Working with filmmaker Laura Kissel, we’ve constructed a sourcemap that deconstructs and geographically frames her journey into the sourcing of the cotton comprising our everyday textiles. I always enjoy listening to the story of how Laura ended up following the journey of cotton to the factories and docks of Shanghai. Filming a cotton farm in the American South, Laura watched most of the early stages of manufacture—the planting, picking, and ginning of cotton. Seeing the bales loaded onto a truck, Laura asked if she could ride along to see its future as fabric. “Sure,” they said, “but eventually you’ll need to get on a boat that’s headed to China.”
This global reality, where American cotton destined for American consumers is first processed by Chinese labor, is one of the many traces drawn in Laura’s work. Her film examines how connections are forged—and broken—on this journey down the “cotton road.”
A travelogue for the 21st century, Cotton Road is a documentary about the workers who make possible cotton’s global flows and the industrial landscapes that are the backdrop to their experience. It visualizes work normally hidden from view, such as the ginning of cotton and the dying of yarn. Cotton Road travels from family farms in South Carolina to a burgeoning Chinese city of 20 million people to tell a story about globalized labor, weaving a portrait of the work and workers we never see and the products that they make.

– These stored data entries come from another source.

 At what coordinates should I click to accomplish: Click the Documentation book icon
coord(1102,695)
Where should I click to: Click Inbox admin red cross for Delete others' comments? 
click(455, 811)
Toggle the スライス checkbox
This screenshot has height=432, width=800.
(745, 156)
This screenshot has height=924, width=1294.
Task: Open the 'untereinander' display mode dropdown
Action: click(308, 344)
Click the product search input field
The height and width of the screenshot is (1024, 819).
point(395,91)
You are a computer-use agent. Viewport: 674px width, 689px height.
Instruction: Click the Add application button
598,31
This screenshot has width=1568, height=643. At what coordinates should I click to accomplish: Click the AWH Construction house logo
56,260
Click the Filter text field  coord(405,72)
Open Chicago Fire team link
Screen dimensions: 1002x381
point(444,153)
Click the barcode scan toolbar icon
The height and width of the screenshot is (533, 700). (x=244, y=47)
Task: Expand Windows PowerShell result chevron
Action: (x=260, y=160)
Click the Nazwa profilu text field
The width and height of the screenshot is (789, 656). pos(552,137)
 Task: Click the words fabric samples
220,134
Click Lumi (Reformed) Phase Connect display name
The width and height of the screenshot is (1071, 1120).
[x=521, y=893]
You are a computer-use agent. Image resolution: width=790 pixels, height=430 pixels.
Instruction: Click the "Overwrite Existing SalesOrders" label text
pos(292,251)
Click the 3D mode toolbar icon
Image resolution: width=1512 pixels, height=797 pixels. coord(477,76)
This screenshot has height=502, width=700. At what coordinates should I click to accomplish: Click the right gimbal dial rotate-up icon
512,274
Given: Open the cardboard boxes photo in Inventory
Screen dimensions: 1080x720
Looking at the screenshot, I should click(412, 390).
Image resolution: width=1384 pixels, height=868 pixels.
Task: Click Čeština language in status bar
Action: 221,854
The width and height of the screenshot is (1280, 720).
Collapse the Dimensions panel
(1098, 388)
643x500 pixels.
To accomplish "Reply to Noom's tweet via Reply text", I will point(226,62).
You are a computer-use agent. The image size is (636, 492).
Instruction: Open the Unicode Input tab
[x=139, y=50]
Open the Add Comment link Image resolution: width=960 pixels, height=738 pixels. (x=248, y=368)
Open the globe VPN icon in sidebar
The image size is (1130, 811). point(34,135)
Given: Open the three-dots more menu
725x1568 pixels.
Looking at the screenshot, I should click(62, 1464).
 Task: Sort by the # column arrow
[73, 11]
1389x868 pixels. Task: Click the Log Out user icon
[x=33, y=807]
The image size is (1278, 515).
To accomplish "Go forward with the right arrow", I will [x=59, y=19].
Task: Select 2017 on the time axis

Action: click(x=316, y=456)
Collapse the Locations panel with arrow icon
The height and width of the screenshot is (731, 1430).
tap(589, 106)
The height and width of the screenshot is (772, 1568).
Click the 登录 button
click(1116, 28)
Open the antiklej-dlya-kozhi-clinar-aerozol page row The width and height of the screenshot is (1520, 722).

It is human labor and consumption that connects us to one another, and yet we remain estranged from the very processes of production and the people who make our things.
Through this exploration, Laura’s project complicates stories of production by defying the constrained narrative of the garment’s tag. Rather than reduce the interplay of cultures, nationalities, and productions to a singular narrative of “made in,” Cotton Road recalls the connections that are lost by the simplified geography of the label.
I’ve been seeing bits and pieces of the film, some of which will be part of the narrative on screen and some may only appear in the sourcemap. Here the sourcemap can preserve the full spectrum of Laura’s ethnographic work and the countless fibers she had to pull in her process of production.